So what messages are the parties using to appeal to this crucial voting bloc at a time of economic hardship? For Democrats, it’s about deflecting blame:
It’s always difficult for the party in power to convince voters to keep them in office when things aren’t going well. Many of the arguments Democrats are deploying this cycle—that things are about to get better, or aren’t really so bad, or that the other side would make things even worse, or that some other issue (immigration, abortion, the future of democracy) takes precedence—tend to fall flat with voters whose pocketbooks are strained.
Instead, Culinary has come up with a different message: someone else is to blame. By blaming Big Oil and Wall Street, the union hopes to convince voters that Democrats are not the problem but the solution. “We’re finding that folks are receptive to that,” he says. “They’re enthusiastic about wanting to do something about that and fight back.”
For Republicans, it’s largely about the economy and crime, but not entirely:
Pocketbook concerns aren’t the only driver of this shift. It’s also clear that at least some Latinos feel alienated by liberals’ vision of social justice. Lydia Dominguez, a 33-year-old Air Force veteran and single mother, tells me she voted for Obama twice before becoming disenchanted after he expressed support for Trayvon Martin and Black Lives Matter. “I truly had hope for him, and to see him divide the country instead of bringing us together really made me distance myself from the Democratic Party,” she says. A domestic violence survivor, she jokes that she is “breaking the generational cycle of political abuse” by leaving the Democrats.

- Information shown:
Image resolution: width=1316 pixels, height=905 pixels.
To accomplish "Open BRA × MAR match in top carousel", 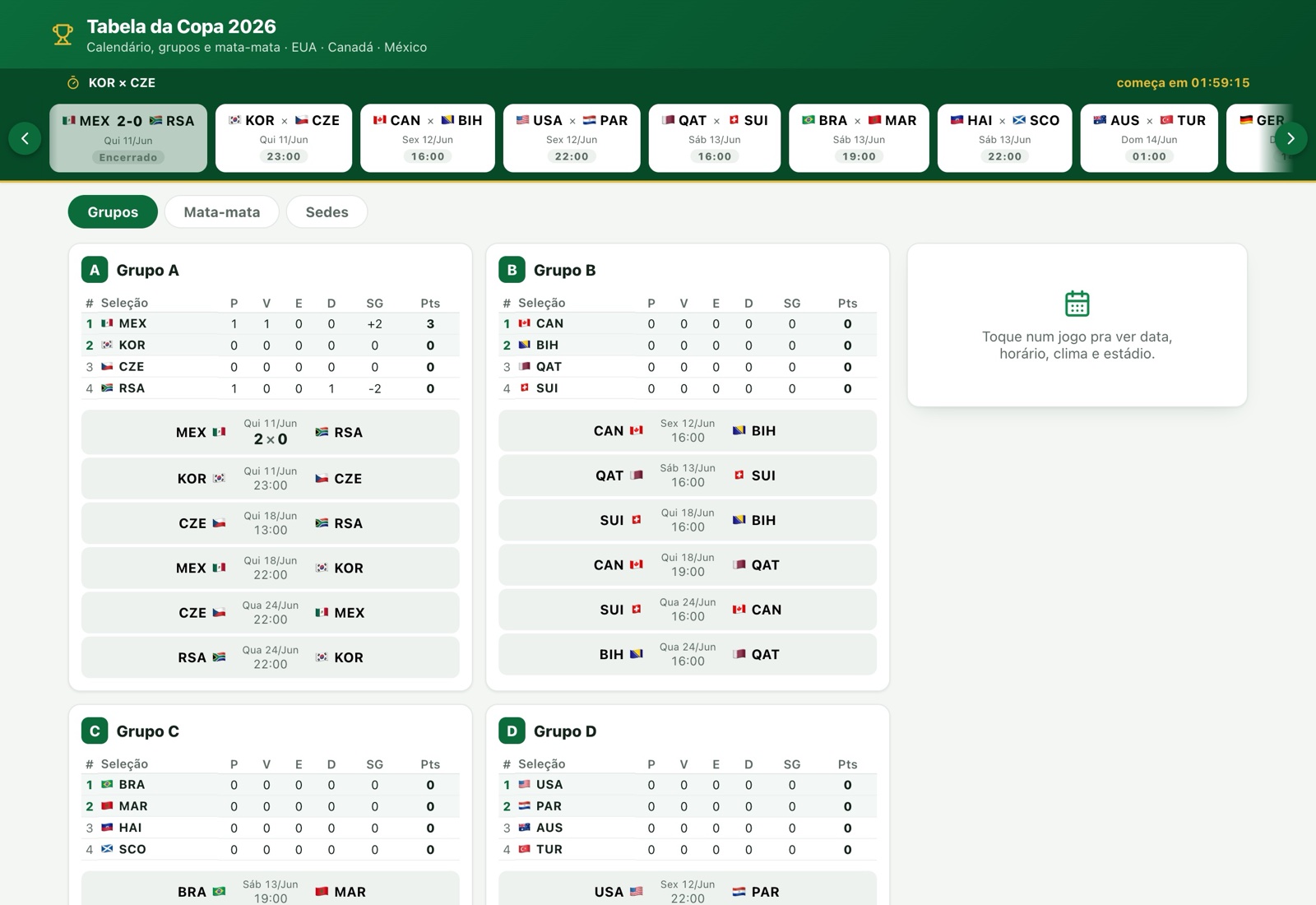I will coord(859,137).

- Directions for this task: In the text on Latino voters, list each argument that the sentence beginning "Many of the arguments Democrats are deploying" attributes to Democrats. The material plays no part in what follows.

- Solved exercise:
- Things are about to get better.
- Things aren't really so bad.
- The other side would make things even worse.
- Some other issue (immigration, abortion, the future of democracy) takes precedence.